What is required | Please reproduce verbatim the lines below, from the first through the one with "پزشك (82, 2207)".

*-*-*

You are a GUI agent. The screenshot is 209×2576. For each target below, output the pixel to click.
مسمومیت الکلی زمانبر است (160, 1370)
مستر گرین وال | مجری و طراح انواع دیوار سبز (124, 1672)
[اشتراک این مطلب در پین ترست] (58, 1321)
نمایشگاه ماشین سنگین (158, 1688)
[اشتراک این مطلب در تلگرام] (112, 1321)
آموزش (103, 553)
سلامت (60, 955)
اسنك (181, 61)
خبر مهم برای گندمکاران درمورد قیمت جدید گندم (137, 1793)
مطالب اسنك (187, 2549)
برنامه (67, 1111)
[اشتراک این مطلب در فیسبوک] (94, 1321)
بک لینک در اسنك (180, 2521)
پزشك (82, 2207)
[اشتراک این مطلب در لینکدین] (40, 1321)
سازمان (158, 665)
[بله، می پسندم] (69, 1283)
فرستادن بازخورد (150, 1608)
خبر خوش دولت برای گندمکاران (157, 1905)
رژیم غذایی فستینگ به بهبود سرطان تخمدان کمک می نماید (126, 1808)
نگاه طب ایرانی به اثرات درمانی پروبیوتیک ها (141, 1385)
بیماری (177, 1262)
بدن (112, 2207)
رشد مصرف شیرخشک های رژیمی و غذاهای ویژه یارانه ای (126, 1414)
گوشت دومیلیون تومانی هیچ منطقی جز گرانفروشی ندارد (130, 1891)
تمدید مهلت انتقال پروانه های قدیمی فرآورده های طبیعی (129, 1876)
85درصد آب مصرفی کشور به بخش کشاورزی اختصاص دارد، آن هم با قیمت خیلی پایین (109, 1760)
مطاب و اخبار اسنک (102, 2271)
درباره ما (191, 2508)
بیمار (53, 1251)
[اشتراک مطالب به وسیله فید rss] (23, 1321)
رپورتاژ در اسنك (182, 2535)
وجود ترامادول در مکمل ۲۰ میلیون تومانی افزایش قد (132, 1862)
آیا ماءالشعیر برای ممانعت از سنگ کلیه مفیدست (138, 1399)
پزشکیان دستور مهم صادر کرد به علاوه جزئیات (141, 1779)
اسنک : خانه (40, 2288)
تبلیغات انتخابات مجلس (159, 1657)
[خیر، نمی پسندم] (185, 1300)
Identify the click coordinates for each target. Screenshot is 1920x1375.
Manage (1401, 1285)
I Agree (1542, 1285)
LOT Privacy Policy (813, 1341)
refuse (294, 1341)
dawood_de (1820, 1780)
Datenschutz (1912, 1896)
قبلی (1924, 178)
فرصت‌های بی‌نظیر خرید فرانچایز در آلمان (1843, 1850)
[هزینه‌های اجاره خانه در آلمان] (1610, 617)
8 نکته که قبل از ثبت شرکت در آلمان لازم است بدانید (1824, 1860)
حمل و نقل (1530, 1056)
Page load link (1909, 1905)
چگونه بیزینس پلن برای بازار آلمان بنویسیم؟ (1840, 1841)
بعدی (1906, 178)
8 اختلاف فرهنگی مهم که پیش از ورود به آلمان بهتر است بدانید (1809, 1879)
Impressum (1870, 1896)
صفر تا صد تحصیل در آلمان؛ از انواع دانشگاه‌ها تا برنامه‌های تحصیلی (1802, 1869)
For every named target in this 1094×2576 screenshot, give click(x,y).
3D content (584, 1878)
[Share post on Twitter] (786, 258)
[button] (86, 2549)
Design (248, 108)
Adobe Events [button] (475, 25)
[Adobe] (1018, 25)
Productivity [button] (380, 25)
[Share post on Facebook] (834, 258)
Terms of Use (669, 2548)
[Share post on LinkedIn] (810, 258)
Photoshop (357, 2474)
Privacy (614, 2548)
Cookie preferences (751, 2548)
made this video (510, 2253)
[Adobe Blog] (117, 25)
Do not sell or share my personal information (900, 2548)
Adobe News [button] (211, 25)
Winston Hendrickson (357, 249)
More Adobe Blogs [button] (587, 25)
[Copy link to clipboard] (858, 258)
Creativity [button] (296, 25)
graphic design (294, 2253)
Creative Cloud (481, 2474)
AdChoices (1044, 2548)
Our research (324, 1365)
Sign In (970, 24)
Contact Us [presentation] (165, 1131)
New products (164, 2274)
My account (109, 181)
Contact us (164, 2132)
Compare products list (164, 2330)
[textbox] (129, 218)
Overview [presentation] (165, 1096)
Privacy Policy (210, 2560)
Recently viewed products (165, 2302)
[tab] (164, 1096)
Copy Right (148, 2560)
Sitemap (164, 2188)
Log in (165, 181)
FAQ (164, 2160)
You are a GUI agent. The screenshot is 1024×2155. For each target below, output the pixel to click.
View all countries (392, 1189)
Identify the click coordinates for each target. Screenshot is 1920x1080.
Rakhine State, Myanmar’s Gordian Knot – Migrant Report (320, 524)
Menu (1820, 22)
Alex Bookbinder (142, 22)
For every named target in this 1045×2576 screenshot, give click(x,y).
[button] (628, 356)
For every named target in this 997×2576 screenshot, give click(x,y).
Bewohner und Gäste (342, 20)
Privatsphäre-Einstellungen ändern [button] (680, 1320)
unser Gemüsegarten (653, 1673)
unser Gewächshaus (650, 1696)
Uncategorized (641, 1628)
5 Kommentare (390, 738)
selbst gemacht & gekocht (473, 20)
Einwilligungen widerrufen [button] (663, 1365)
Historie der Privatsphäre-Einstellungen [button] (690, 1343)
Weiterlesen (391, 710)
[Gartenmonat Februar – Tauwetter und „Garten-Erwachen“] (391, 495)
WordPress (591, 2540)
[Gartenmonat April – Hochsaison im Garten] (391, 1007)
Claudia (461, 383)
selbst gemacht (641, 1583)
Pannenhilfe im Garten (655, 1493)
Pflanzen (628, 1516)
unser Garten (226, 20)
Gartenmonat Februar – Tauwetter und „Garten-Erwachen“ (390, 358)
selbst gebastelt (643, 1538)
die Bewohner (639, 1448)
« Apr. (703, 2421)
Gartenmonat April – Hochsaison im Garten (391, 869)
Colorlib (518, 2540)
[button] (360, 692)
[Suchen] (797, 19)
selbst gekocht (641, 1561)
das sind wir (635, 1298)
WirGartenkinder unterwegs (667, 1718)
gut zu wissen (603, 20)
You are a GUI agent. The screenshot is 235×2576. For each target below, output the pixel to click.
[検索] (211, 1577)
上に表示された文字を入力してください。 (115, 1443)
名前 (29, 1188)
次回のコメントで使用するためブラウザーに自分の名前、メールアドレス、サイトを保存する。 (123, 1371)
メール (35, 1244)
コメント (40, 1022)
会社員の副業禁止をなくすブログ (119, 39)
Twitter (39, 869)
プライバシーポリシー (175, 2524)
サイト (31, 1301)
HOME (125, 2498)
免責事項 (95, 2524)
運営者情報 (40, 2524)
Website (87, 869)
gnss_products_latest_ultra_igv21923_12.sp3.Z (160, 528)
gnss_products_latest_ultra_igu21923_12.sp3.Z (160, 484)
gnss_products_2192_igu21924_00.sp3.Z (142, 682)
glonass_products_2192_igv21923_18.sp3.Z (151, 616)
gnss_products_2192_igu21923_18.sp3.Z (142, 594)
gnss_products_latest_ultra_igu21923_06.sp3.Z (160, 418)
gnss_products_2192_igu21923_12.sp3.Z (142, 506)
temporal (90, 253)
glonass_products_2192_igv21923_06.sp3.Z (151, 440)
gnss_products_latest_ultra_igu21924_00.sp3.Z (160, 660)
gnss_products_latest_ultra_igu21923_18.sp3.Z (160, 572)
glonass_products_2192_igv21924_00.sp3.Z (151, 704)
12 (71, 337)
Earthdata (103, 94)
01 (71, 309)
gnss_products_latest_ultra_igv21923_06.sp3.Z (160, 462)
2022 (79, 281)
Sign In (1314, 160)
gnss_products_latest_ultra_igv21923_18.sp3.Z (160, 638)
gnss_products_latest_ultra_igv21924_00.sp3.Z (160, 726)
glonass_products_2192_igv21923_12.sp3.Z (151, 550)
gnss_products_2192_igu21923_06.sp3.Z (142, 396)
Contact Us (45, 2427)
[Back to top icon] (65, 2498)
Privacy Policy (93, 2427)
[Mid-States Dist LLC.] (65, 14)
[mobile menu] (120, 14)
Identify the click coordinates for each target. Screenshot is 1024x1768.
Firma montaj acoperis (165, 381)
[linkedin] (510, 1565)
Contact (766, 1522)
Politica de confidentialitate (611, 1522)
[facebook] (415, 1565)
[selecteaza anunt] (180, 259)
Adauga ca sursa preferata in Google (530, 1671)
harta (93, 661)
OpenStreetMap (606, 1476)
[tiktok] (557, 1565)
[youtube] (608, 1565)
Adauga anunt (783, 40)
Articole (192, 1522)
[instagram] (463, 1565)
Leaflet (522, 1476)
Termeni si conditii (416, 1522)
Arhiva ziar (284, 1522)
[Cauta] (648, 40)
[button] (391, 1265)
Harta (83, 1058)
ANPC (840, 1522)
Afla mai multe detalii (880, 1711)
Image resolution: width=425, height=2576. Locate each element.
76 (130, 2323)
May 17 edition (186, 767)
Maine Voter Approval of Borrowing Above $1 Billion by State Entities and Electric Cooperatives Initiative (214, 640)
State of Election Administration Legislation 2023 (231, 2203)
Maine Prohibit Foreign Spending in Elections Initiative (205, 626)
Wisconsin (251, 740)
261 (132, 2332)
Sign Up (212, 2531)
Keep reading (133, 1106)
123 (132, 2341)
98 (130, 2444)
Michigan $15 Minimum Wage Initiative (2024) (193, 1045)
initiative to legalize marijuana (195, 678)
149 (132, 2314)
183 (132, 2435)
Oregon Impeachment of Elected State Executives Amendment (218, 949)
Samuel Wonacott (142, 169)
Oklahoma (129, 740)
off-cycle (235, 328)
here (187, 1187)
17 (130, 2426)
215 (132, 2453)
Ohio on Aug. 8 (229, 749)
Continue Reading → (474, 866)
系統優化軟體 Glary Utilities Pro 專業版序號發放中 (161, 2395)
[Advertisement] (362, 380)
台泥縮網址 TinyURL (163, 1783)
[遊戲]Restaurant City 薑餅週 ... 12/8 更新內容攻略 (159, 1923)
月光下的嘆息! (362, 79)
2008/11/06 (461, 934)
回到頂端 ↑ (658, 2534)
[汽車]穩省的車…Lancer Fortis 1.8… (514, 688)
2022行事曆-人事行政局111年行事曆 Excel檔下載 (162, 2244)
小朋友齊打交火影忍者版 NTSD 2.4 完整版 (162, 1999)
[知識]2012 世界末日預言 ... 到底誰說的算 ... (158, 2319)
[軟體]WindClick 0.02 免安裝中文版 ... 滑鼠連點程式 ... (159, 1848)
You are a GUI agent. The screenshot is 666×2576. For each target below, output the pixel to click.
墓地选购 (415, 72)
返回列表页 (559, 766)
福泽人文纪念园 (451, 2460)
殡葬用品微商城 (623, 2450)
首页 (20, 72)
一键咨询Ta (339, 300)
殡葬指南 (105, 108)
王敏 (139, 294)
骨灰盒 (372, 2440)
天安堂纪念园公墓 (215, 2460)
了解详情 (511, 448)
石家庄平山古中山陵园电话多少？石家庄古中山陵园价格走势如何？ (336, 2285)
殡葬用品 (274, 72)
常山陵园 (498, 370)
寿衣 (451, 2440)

*-*-*

Task answer |
You are a GUI agent. The screenshot is 209×2576. For each target below, output the pixel to click.
مسمومیت الکلی زمانبر است (160, 1370)
مستر گرین وال | مجری و طراح انواع دیوار سبز (124, 1672)
[اشتراک این مطلب در پین ترست] (58, 1321)
نمایشگاه ماشین سنگین (158, 1688)
[اشتراک این مطلب در تلگرام] (112, 1321)
آموزش (103, 553)
سلامت (60, 955)
اسنك (181, 61)
خبر مهم برای گندمکاران درمورد قیمت جدید گندم (137, 1793)
مطالب اسنك (187, 2549)
برنامه (67, 1111)
[اشتراک این مطلب در فیسبوک] (94, 1321)
بک لینک در اسنك (180, 2521)
پزشك (82, 2207)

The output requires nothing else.